Egypt church bombings: At least 37 killed in two explosions targeting Christians...

Egypt church bombings: At least 37 killed in two explosions targeting Christians on Palm Sunday

Isis claims assault on Coptic churches in Alexandria and Tanta

At least 37 people have been killed in two bomb attacks targeting two Egyptian churches packed with Palm Sunday worshippers claimed by Isis.

The first attack took place in the Saint George church in the Nile Delta town of Tanta, north of Cairo, killing 26 and wounding more than 70.

Later, an explosion hit Saint Mark’s Cathedral in the coastal city of Alexandria, the historic seat of Christendom in Egypt, killing at least 11 and wounding 35 just after Pope Tawadros II finished services.

His aides later told local media he had escaped unharmed.

Egypt’s Interior Ministry said a suicide bomber tried to storm the entrance before being stopped in police. The ministry said three policemen were among those killed in the attack.

“A group that belongs to Islamic State carried out the two attacks on the churches in the cities of Tanta and Alexandria,” the group’s news agency Amaq said.

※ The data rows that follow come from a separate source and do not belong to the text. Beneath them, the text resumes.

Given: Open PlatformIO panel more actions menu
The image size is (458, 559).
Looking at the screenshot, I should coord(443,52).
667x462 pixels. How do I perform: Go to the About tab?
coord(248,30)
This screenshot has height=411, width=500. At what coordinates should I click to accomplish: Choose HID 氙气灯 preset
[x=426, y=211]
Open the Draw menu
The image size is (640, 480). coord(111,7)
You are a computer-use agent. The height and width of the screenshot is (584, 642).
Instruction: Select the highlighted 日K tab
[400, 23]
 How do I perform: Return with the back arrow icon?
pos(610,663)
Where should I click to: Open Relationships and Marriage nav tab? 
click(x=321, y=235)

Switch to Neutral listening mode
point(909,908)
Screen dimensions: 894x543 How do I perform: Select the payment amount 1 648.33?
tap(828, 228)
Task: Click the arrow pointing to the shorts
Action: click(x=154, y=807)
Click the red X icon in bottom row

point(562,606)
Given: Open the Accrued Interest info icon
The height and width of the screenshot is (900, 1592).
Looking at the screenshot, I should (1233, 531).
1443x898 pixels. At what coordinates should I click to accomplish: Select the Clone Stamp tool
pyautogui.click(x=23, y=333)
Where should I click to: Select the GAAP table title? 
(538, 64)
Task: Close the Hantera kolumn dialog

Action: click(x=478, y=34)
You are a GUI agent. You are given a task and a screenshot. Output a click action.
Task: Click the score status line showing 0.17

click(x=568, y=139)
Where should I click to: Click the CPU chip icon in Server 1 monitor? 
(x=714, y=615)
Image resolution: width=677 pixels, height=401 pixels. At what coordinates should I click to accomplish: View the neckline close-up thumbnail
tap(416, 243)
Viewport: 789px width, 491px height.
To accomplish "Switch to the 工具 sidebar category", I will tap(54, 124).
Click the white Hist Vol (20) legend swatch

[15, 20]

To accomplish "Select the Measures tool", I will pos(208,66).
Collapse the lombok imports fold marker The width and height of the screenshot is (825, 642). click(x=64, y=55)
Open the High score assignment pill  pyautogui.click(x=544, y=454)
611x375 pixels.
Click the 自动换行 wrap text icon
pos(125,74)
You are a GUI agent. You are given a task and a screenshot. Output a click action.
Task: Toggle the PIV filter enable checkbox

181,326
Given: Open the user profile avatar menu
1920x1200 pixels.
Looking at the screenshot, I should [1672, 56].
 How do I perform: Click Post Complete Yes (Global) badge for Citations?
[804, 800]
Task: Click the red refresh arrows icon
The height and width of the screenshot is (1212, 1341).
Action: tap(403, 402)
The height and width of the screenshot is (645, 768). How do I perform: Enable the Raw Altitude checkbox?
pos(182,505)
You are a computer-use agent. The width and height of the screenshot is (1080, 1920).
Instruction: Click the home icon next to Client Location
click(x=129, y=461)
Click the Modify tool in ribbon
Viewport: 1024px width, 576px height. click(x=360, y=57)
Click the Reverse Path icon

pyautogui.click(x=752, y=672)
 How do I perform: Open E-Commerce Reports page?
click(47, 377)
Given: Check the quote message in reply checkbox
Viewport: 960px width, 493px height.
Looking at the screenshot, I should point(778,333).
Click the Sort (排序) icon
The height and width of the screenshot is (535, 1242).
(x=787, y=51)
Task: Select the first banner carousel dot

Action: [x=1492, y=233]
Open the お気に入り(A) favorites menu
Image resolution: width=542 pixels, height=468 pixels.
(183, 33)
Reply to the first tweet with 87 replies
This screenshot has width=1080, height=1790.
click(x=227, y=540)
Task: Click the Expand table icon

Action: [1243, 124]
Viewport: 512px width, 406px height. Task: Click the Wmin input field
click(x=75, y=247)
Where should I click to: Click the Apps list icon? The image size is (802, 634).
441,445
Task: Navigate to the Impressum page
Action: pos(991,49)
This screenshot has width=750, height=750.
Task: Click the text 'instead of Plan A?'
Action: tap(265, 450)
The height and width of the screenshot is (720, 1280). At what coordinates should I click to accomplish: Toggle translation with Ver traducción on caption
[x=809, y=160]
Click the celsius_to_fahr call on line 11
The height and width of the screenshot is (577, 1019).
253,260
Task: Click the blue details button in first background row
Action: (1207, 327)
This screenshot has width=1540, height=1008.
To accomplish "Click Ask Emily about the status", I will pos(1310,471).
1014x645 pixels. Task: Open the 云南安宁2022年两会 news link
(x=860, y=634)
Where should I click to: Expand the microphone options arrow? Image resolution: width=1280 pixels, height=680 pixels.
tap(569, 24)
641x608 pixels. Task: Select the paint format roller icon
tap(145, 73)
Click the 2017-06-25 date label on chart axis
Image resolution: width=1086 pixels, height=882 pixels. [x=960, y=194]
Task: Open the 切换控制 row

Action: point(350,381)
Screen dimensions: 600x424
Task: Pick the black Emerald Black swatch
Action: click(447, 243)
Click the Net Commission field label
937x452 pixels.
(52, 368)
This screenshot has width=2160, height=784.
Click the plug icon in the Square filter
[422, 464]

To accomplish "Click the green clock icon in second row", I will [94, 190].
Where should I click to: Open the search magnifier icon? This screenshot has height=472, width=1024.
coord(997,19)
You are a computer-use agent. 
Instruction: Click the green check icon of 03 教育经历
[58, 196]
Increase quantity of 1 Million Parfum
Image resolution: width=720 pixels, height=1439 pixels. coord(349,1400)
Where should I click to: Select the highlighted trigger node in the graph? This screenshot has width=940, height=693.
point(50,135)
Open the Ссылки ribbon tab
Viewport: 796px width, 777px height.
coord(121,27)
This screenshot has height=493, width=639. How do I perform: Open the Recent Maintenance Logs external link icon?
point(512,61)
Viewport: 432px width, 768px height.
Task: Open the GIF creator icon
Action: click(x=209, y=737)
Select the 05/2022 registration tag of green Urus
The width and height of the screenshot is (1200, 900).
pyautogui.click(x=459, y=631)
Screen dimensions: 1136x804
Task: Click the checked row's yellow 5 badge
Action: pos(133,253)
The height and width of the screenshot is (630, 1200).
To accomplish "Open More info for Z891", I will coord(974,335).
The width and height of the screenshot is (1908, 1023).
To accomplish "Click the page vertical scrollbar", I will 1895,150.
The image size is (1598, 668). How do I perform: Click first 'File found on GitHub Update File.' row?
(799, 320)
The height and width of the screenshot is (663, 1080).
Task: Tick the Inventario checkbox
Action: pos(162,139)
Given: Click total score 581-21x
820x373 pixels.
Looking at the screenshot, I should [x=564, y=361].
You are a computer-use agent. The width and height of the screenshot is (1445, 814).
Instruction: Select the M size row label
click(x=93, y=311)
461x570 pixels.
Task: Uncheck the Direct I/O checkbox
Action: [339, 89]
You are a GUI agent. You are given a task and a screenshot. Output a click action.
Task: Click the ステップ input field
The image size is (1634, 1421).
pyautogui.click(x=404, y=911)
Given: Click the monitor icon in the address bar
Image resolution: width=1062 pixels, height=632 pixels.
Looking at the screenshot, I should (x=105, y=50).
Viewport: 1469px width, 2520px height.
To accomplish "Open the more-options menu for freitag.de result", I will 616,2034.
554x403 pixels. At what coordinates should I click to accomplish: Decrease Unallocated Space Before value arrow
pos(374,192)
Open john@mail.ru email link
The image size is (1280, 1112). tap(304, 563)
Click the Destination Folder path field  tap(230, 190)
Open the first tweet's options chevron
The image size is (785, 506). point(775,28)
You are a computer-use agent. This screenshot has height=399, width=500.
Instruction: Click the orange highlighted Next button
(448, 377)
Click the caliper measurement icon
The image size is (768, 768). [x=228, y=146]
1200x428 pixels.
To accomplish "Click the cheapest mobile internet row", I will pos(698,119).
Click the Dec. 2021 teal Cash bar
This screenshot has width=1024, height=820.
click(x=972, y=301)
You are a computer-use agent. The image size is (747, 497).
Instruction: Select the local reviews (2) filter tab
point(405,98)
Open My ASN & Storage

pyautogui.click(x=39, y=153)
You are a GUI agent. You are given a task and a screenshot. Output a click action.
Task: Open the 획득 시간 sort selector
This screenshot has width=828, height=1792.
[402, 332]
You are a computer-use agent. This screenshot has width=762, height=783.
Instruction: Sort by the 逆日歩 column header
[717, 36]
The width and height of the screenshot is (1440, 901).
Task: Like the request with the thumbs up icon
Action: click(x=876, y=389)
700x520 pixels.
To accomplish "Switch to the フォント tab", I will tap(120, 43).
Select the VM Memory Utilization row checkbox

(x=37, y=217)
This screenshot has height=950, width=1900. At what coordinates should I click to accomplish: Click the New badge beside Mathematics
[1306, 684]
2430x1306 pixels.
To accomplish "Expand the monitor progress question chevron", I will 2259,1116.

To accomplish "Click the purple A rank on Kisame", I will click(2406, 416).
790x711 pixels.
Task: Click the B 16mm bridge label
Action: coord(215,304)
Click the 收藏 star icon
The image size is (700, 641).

The group recently warned it would step up attacks on Egypt’s Christians.

It was the latest in a series of assaults on Egypt’s Christian minority, which makes up around 10 percent of the population and has been repeatedly targeted by Islamic extremists.

Video footage and images reportedly taken from inside the church in Tanta show a large number of people gathered around what appear to be lifeless, bloody bodies covered with papers.

Eyewitnesses to the first blast described a scene of carnage to Reuters.

“There was a huge explosion in the hall. Fire and smoke filled the room and the injuries were extremely severe. I saw the intestines of those injured and legs severed entirely from their bodies,” Vivian Fareeg said.

Grand Sheikh Ahmed el-Tayeb, head of Egypt’s Al-Azhar — the leading centre of learning in Sunni Islam — condemned the attack, calling it a “despicable terrorist bombing that targeted the lives of innocents”.

Pope Francis decried the deadly attack, which took place just weeks before his planned visit to Cairo.

The pontiff expressed his ”deep condolences to my brother, Pope Tawadros II, the Coptic church and all of the dear Egyptian nation,” and said he was praying for the dead and wounded in the attack. Word of the bombing came as Francis himself was marking Palm Sunday in St. Peter’s Square.

He asked God ”to convert the hearts of those who spread terror, violence and death, and also the hearts of those who make, and traffic in, weapons.”

The pope’s remarks on the attack were handed to him on a piece of paper as he marked Palm Sunday in St Peter’s Square.

Relatives and onlookers gather outside the church Mar Girgis after a bomb attack on Palm Sunday, the start of the Holy Week leading up to Easter, when the church in the Nile Delta town of Tanta was packed with worshippers

Egypt has struggled to combat a wave of Islamic militancy since the 2013 military overthrow of elected Islamist president Mohamed Morsi.

A local Isis affiliate group claimed a suicide bombing at a church in Cairo in December that killed around 30 people, mostly women, as well as a string of killings in the restive Sinai Peninsula that caused hundreds of Christians to flee to safer areas of the country.

The Sinai-based Isis affiliate has mainly attacked police and soldiers, but has also claimed bombings that killed civilians, including the downing of a Russian passenger plane over the Sinai in 2015, which killed all 224 people on board and devastated Egypt’s tourism industry.